Anxiety threads through the muscles in my stomach, and since I’ve eaten too much, I do my best to focus on not puking.
After a while, though, the nausea morphs into something else.
Something dark and sinister, as I think about my father and the men he let get away with hurting me.
Richard Stiles’s horrified face comes to mind; how he’d seemed so shocked on the balcony when I fought back. It was almost as if someone had told him I wouldn’t, and I’ve always wondered who.
I think deep down, though, I’ve always known.
37
The mayor’s mansion dwarfs the natural beauty around it; the grounds are traditionally landscaped, with perfectly manicured hedging and an array of pine and maple trees native to Aplana Island.
It’s got beautiful gray-stone walkways and a cherub fountain out front, making it look as stately as any other in the country despite being relatively new.
When you get to the house itself, however, the modern architecture, with its squared roof and block-style doors, it just doesn’t blend well.
Strangely appropriate, I suppose, given my brother’s the current inhabitant, and he’s always seemed incapable of fitting in.
That, I fear, is the real Wolfe curse.
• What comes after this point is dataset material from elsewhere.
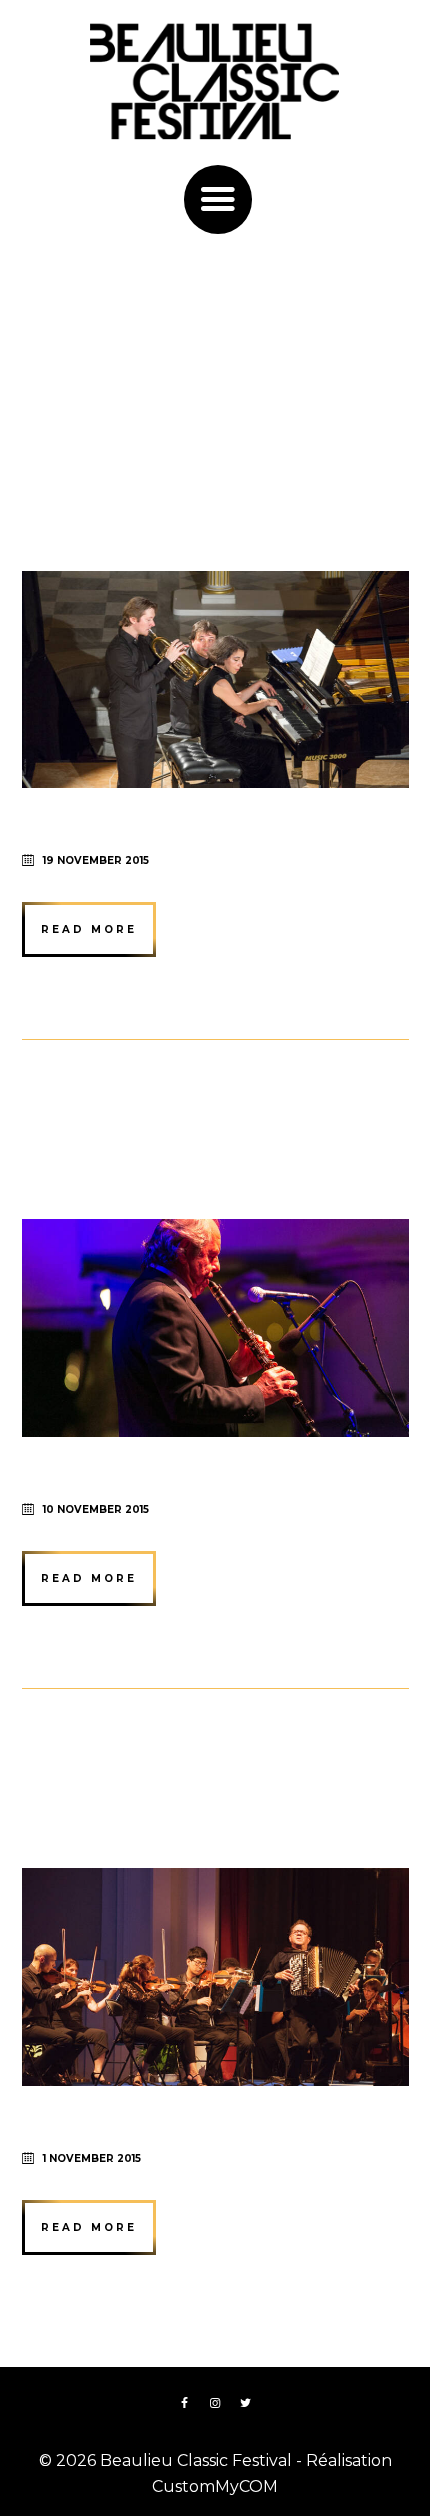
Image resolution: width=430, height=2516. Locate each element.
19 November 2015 (96, 860)
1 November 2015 (92, 2158)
We were brought up with such a specific purpose, that venturing beyond it is incomprehensible.
I show up unannounced the morning after Mileena shows her face on the island, escaping the house before she can wake and drive me to insanity all over again.
Her comment from last night about the house being in her name makes me uneasy, so I’m bringing my concerns to the man who convinced me not to let the bank foreclose in the first place.
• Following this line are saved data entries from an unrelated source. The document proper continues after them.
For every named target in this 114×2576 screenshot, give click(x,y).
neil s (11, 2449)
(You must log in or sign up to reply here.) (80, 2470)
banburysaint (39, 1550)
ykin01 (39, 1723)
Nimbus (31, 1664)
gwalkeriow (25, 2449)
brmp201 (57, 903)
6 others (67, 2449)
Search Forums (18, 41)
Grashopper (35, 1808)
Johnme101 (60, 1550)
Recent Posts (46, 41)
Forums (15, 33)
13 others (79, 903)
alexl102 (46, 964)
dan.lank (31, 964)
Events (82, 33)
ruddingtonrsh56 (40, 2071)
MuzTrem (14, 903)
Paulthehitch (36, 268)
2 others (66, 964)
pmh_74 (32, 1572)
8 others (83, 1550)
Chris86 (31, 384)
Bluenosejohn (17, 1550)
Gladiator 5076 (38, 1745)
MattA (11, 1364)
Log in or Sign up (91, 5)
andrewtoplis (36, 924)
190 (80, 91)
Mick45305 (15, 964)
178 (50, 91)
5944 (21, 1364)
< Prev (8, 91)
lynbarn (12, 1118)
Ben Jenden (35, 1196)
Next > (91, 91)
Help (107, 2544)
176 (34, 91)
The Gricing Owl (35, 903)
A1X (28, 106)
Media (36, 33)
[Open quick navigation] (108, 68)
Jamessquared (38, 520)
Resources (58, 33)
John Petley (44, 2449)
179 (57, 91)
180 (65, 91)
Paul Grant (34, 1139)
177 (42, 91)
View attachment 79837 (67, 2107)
Alistair’s in a meeting when I force the lock to his front door and head to his office upstairs—I use the term meeting liberally, given my brother’s pants are around his knees while his cock is in another man’s mouth.
Though not just any man; this one I recognize immediately as Isaiah Fredrickson, aside from Tom himself, Isaiah is the last remaining name on my father’s hit list. CFO of Primrose Realty for over a decade, and the initial person to report my father as the reason behind company assets that suddenly vanished.
Smacking his palm against the ornate wooden mantel across the room, Alistair grunts and shoots me a dirty glare. “Don’t you knock?”
“Knocking is a privilege not reserved for secret-wielding swine,” I snap, pulling my Glock from the inside of my jacket.
Twisting a suppressor onto the end of the barrel, I cock and aim, putting a bullet through the other man’s neck before he even has a chance to spit my brother’s cock out.
Blood splatters against the fireplace and the white armchairs positioned in front, and across the light-blue button-down my brother has on. It sprays his neck and chin, and his entire demeanor flattens.
He swears under his breath, spinning away from the mess and stomping to the half bath connected to the office. “There are cameras in here, you nutter.”
“Oh, piss off. You think I’d come in without dismantling them first?” I walk over to Isaiah’s slumped form, wiping the silencer on the handkerchief I pull from his suit jacket.
“Could you not have waited for me to finish?”
“Worrying about you busting a nut is not on my list of priorities.” I pause, tucking the gun away. “What in the bloody hell were you doing, letting that filth touch you?”
“Ah, I didn’t realize what a snob you are, little brother.” Bending down, he scrubs his face clean with a hand towel, then clicks his tongue as he inspects his shirt in the mirror. “This was brand new, you know.”
“Add it to the list of clothing items I’m having to replace lately.”